Texte intégral
TRIBUNAL JUDICIAIRE
DE NANTERRE
■
PÔLE SOCIAL
Affaires de sécurité sociale et aide sociale
JUGEMENT RENDU LE
09 Octobre 2024
N° RG 24/00678 - N° Portalis DB3R-W-B7I-ZLE3
N° Minute : 24/01464
AFFAIRE
[W] [P]
C/
CAISSE PRIMAIRE D’ASSURANCE MALADIE DES HAUTS-DE-SEINE
Copies délivrées le :
DEMANDERESSE
Madame [W] [P]
[Adresse 3]
[Adresse 3]
[Localité 1]
comparante
DEFENDERESSE
CAISSE PRIMAIRE D’ASSURANCE MALADIE DES HAUTS-DE-SEINE
[Adresse 4]
[Localité 2]
représentée par Madame [G] [I], munie d’un pouvoir régulier
***
L’affaire a été débattue le 09 Septembre 2024 en audience publique devant le tribunal composé de :
Chantal IHUELLOU-LEVASSORT, Première vice-présidente
Frédéric CHAU, Assesseur, représentant les travailleurs salariés
Jacques ARIAS, Assesseur, représentant les travailleurs non-salariés
qui en ont délibéré.
Greffier lors des débats et du prononcé : Rose ADELAÏDE.
JUGEMENT
Prononcé en premier ressort, par décision contradictoire et mise à disposition au greffe du tribunal conformément à l’avis donné à l’issue des débats.
EXPOSE DU LITIGE
Le 27 février 2024, Mme [W] [P] a formulé une demande de rectification d'omission matérielle enregistrée le 4 mars 2024 visant à modifier les termes du jugement portant le numéro de RG 21/00032 rendu par le présent pôle social le 18 janvier 2024.
A l’audience, elle précise que sa demande porte sur le fait que dans ce jugement, le tribunal a indiqué à tort qu’il n’avait pas reçu un certificat médical rectificatif alors qu’il avait bien été produit.

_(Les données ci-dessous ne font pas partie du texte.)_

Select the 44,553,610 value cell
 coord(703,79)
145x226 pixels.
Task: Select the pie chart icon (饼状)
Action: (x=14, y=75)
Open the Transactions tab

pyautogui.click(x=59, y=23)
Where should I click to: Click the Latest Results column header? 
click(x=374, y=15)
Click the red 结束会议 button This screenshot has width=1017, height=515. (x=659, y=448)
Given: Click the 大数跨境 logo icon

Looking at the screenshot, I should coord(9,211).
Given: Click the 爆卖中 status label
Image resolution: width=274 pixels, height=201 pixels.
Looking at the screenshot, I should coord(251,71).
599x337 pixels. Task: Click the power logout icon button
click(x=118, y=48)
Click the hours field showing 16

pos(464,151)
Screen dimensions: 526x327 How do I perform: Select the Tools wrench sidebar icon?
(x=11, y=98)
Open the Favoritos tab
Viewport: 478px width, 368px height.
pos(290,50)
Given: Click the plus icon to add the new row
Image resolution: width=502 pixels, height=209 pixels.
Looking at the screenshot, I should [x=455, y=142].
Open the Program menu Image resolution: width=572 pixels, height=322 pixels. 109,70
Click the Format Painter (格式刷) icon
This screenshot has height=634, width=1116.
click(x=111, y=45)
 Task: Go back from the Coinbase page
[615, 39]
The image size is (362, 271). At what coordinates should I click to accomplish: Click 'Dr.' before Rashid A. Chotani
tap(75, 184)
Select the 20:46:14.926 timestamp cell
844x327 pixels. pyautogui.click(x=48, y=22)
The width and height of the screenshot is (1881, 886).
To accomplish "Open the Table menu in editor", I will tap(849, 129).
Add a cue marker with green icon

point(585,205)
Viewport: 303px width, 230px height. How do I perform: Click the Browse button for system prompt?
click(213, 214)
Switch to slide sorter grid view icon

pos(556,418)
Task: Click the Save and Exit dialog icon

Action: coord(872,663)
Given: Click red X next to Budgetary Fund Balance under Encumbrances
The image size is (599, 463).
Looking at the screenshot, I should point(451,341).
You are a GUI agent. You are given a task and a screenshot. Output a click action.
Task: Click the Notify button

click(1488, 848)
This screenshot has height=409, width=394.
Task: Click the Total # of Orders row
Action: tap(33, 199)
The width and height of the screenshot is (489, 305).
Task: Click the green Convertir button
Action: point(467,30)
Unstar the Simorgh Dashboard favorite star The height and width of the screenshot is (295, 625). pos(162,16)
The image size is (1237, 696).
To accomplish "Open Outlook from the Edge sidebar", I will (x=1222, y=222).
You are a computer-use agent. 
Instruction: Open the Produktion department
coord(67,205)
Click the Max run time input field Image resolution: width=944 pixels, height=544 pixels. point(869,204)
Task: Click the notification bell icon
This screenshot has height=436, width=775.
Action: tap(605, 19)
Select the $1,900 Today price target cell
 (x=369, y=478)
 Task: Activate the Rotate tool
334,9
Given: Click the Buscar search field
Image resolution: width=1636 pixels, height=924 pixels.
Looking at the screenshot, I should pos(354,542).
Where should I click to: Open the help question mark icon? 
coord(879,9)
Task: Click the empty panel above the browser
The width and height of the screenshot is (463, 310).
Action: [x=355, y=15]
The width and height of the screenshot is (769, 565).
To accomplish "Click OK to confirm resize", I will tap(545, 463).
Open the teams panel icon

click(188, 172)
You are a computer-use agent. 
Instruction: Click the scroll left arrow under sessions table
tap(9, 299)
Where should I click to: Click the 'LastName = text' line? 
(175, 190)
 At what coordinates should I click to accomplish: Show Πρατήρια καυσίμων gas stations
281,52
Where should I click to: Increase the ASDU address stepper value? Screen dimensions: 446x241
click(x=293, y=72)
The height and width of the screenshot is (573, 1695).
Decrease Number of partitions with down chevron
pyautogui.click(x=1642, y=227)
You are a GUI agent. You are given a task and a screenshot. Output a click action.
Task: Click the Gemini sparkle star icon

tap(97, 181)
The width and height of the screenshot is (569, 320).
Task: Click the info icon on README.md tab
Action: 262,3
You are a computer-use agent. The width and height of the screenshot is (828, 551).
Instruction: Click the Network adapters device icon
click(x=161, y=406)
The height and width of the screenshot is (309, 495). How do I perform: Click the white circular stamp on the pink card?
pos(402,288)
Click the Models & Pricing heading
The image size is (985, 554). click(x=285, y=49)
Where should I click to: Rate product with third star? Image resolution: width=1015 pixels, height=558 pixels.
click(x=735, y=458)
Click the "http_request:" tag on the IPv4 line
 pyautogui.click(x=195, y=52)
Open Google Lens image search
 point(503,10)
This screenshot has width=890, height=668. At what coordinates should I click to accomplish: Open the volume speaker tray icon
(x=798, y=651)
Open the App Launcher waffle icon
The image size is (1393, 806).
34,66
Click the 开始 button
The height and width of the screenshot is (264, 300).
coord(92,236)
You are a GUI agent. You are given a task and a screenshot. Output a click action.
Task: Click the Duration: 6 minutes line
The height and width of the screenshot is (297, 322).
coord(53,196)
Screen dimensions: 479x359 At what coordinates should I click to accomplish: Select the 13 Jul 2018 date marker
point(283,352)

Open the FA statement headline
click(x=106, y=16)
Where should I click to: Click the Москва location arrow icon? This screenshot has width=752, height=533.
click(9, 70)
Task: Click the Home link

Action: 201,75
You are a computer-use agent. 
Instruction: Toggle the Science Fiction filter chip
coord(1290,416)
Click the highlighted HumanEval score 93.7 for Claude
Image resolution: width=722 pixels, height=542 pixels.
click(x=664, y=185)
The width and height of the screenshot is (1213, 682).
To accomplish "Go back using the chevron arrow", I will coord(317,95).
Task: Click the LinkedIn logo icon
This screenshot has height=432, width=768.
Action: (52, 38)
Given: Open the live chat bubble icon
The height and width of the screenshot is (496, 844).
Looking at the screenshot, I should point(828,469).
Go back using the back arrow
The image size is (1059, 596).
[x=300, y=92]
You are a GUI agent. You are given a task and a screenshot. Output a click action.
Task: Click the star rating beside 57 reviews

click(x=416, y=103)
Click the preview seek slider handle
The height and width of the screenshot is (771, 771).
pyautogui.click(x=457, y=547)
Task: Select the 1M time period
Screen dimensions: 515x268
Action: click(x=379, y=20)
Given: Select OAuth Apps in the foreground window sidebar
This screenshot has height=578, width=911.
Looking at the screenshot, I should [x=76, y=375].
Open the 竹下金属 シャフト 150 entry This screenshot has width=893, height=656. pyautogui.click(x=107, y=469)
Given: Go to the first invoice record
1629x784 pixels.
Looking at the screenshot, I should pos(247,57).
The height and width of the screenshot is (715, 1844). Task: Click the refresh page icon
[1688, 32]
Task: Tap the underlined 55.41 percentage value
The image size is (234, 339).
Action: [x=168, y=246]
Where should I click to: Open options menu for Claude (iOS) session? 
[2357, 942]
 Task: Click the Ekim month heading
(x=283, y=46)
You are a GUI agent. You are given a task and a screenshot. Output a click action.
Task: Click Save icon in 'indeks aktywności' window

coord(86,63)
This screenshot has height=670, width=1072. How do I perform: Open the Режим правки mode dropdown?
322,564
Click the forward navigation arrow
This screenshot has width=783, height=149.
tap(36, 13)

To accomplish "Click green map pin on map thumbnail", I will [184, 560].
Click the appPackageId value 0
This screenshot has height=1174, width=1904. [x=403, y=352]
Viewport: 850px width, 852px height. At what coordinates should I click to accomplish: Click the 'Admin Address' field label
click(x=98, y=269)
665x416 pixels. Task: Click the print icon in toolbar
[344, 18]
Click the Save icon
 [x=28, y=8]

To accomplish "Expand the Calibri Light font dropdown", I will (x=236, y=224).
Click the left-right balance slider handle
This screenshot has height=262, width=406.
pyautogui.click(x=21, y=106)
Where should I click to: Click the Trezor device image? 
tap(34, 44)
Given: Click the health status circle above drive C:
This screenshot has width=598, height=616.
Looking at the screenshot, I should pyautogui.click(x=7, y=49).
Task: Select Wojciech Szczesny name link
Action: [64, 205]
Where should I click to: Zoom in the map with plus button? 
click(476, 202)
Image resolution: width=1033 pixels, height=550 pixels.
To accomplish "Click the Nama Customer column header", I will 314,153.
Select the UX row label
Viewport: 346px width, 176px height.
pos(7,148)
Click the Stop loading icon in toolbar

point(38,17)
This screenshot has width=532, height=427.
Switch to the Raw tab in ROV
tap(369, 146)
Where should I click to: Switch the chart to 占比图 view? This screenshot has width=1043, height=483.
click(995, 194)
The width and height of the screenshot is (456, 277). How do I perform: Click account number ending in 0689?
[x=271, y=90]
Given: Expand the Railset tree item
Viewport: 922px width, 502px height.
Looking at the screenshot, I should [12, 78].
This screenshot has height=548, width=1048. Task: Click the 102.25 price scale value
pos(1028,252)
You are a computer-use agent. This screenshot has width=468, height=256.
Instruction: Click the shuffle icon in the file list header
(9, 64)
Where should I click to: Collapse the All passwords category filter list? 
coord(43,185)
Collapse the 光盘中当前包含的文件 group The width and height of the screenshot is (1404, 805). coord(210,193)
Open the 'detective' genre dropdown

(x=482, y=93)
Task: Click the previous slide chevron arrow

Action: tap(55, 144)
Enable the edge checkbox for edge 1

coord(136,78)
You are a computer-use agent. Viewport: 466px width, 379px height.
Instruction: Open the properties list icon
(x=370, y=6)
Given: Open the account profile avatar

La caisse primaire d’assurance maladie des Hauts-de -Seine conclut au rejet de la demande, Mme [P] n’ayant pas contesté la décision.
SUR CE,
Il résulte de l'article 462 du code de procédure civile que les erreurs et omissions matérielles qui affectent un jugement, même passé en force de chose jugée, peuvent toujours être réparées par la juridiction qui l'a rendu ou par celle à laquelle il est déféré, selon ce que le dossier révèle ou, à défaut, ce que la raison commande.
Il en résulte que le code de procédure civile ne reconnaît qu’une requête en rectification d’erreur matérielle, ou une requête en omission de statuer, mais aucunement une demande de rectification d'omission matérielle.
En l'espèce, Mme [P] indique que c’est à tort que le tribunal a écrit que le certificat médical qu’elle invoquait, n’avait pas été produit par elle, alors même qu’il l’était.
Si tel était le cas, il s’agirait ni d’une omission de statuer, ni d’une erreur matérielle, mais plutôt d’une erreur intellectuelle, de sorte que la requête ne peut qu’être déclarée irrecevable.
PAR CES MOTIFS
Le tribunal, statuant par jugement contradictoire rendu en premier ressort,
DÉCLARE irrecevable la requête présentée,
CONDAMNE Mme [W] [P] aux dépens.
Et le présent jugement est signé par Chantal IHUELLOU-LEVASSORT, Première vice-présidente et par Rose ADELAÏDE, Greffière, présentes lors du prononcé.